» **Work instructions**: Since the records include pictures, leave those out while you reproduce exactly and only the lines from the one containing "You are a GUI" through the one containing "Task: Click the folded page corner", inclusive.

» **Data shown**:
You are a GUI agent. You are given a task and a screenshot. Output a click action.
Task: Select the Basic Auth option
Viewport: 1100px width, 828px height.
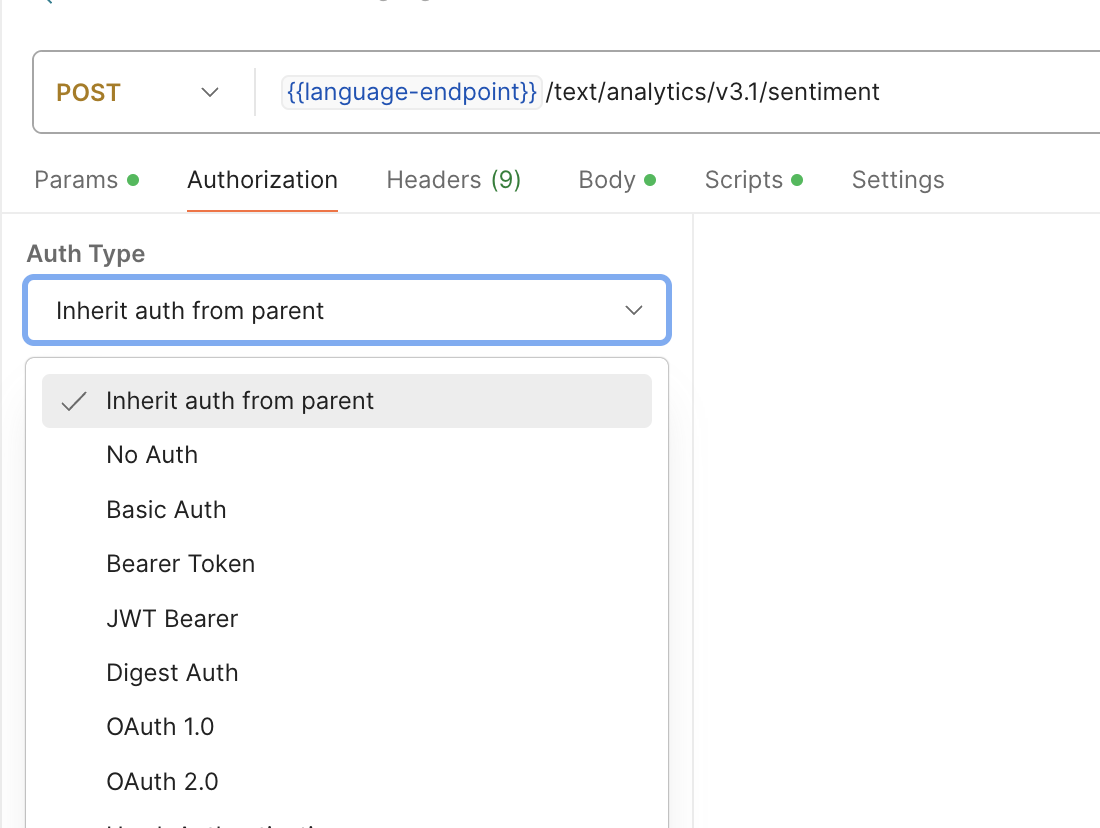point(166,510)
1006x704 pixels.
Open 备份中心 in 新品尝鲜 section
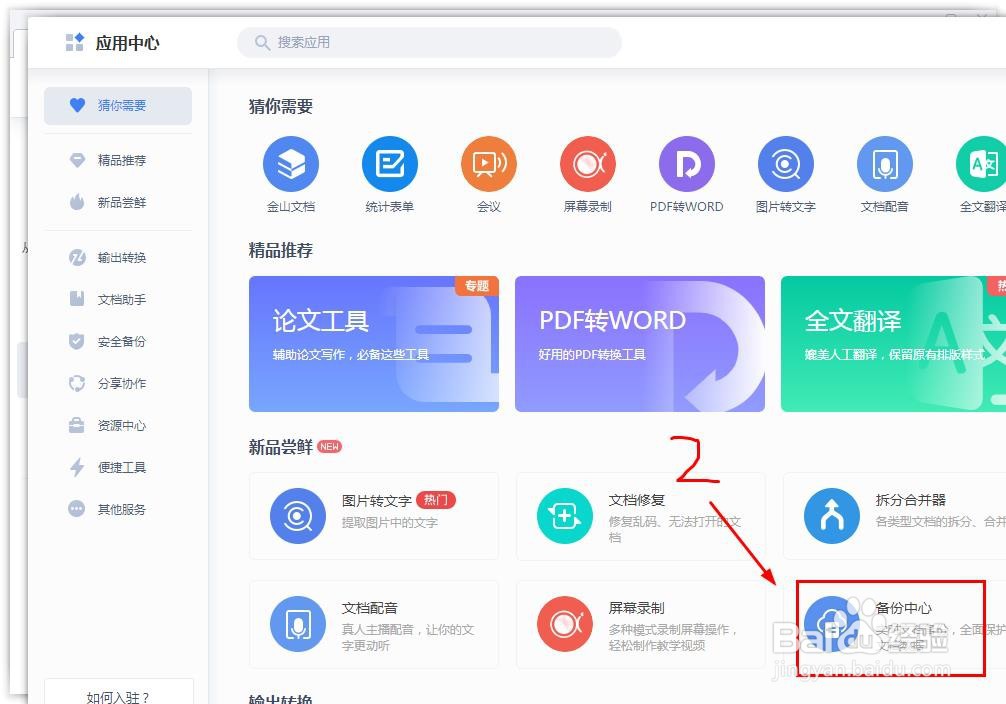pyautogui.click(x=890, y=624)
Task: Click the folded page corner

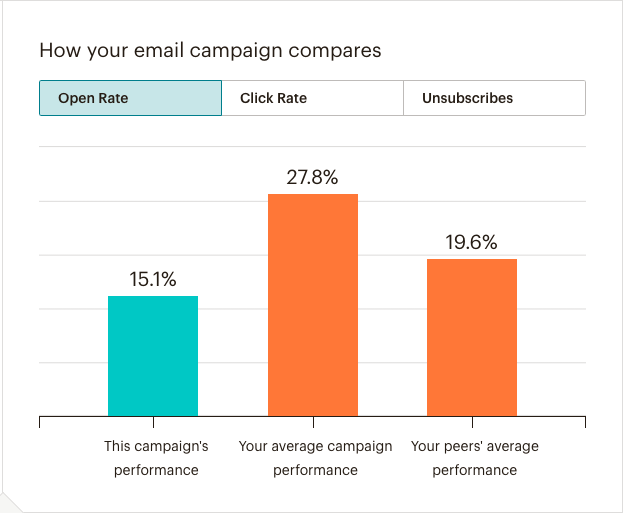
---
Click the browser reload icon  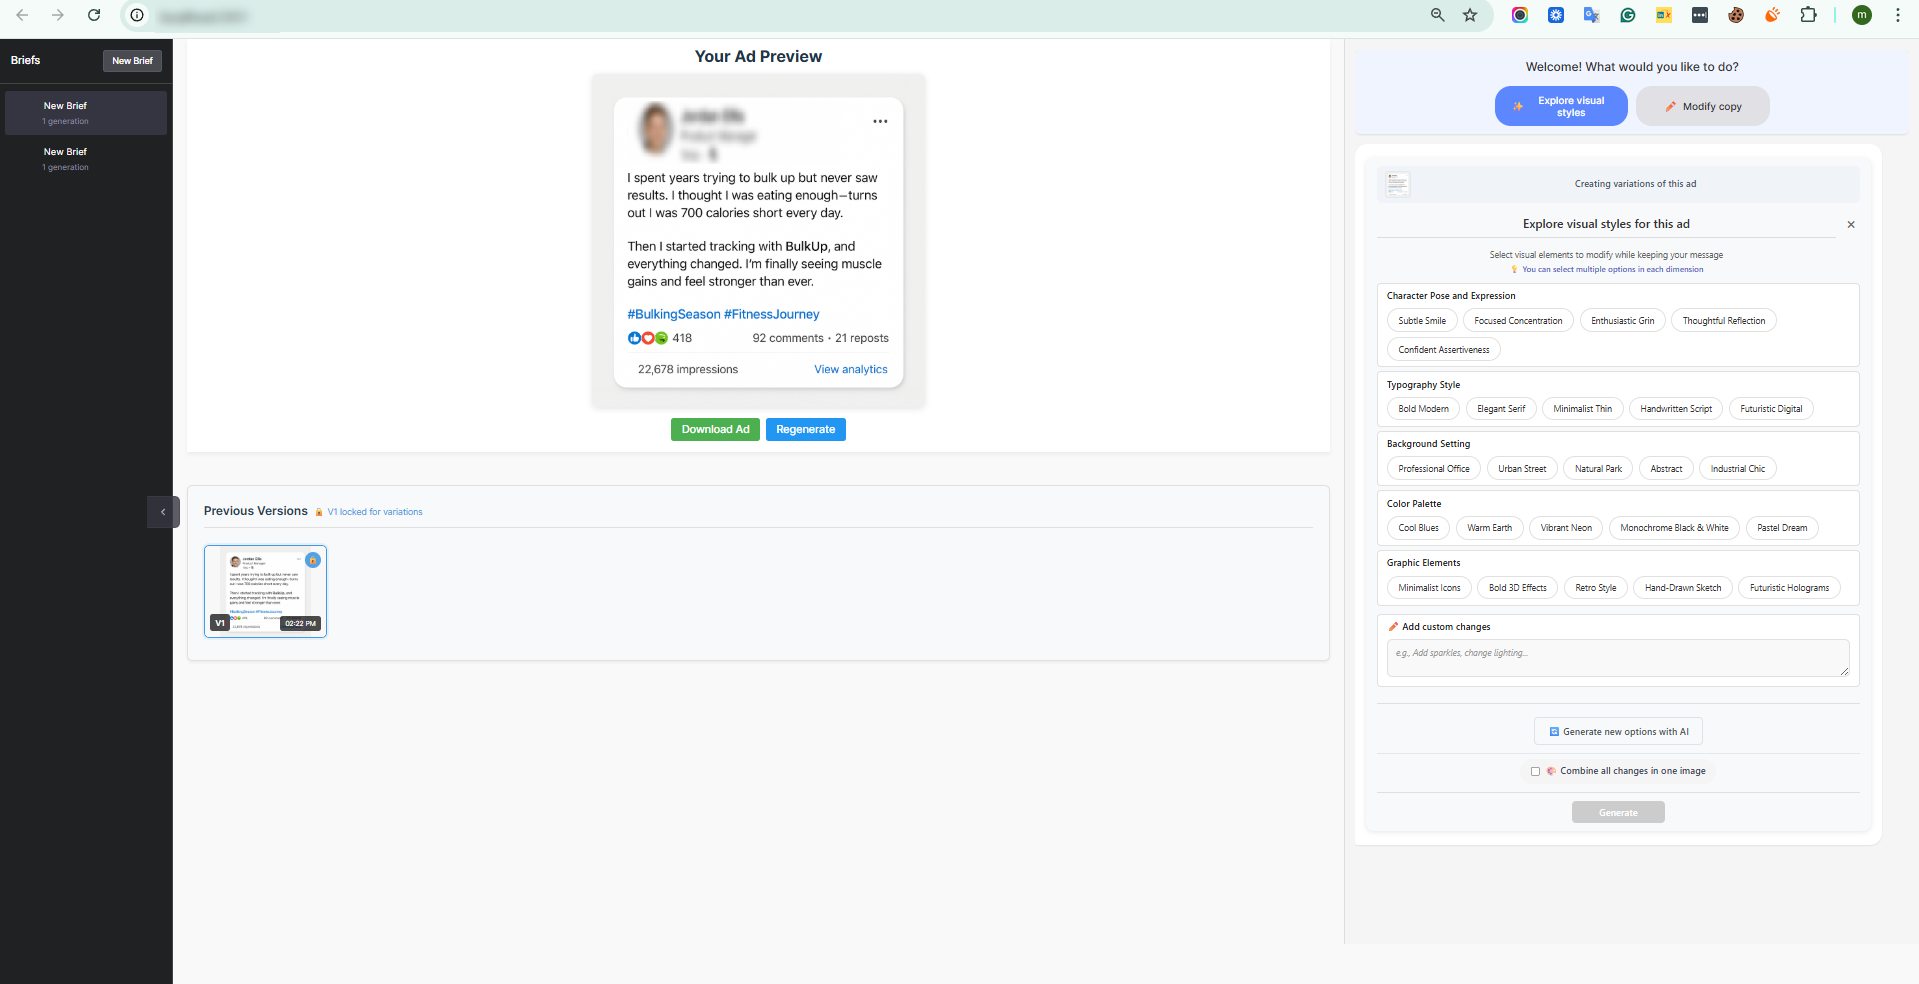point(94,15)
==
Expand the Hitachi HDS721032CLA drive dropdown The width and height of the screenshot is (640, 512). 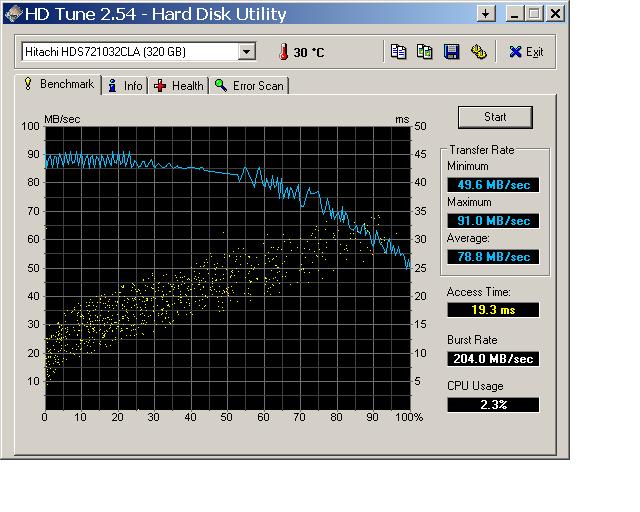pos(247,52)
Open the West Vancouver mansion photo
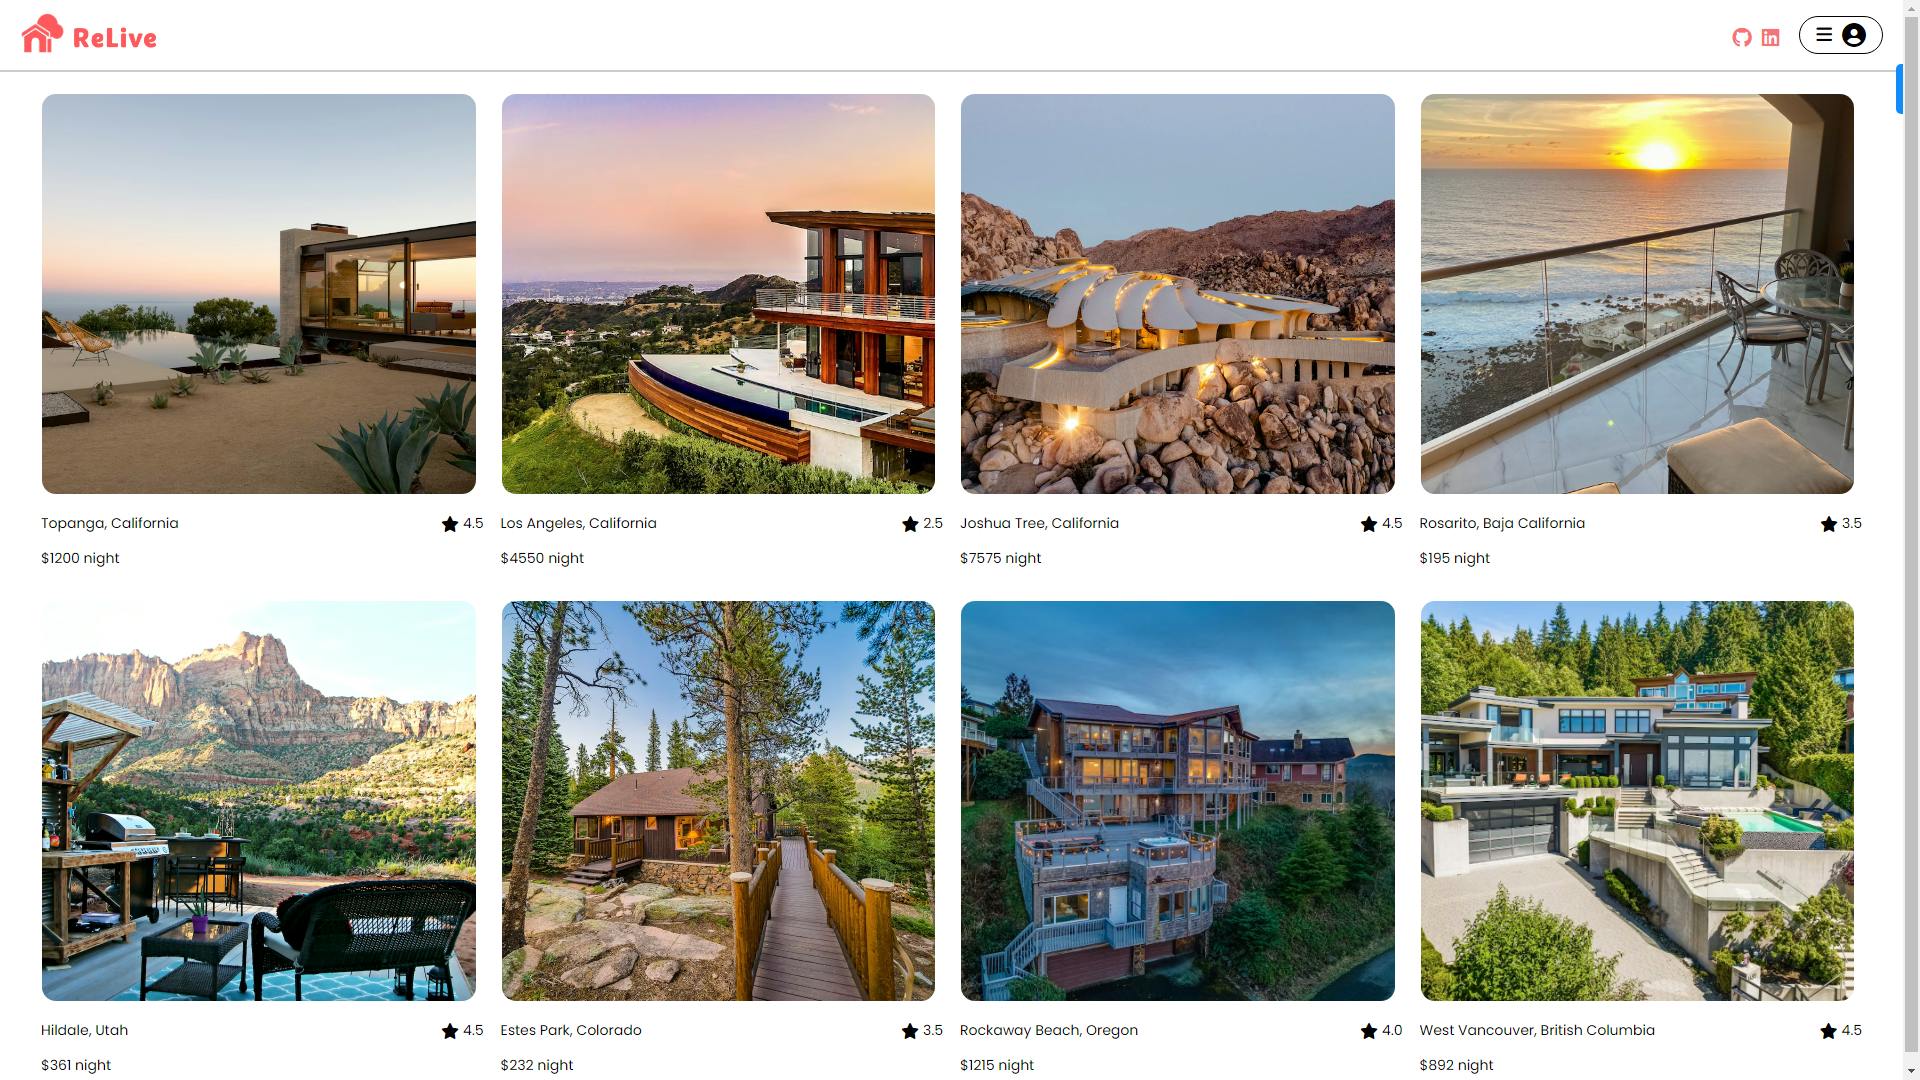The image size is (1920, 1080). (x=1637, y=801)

» **Completed task**:
You are a GUI agent. You are given a task and a screenshot. Output a click action.
Task: Select the Basic Auth option
Viewport: 1100px width, 828px height.
point(166,510)
1006x704 pixels.
Open 备份中心 in 新品尝鲜 section
pyautogui.click(x=890, y=624)
Task: Click the folded page corner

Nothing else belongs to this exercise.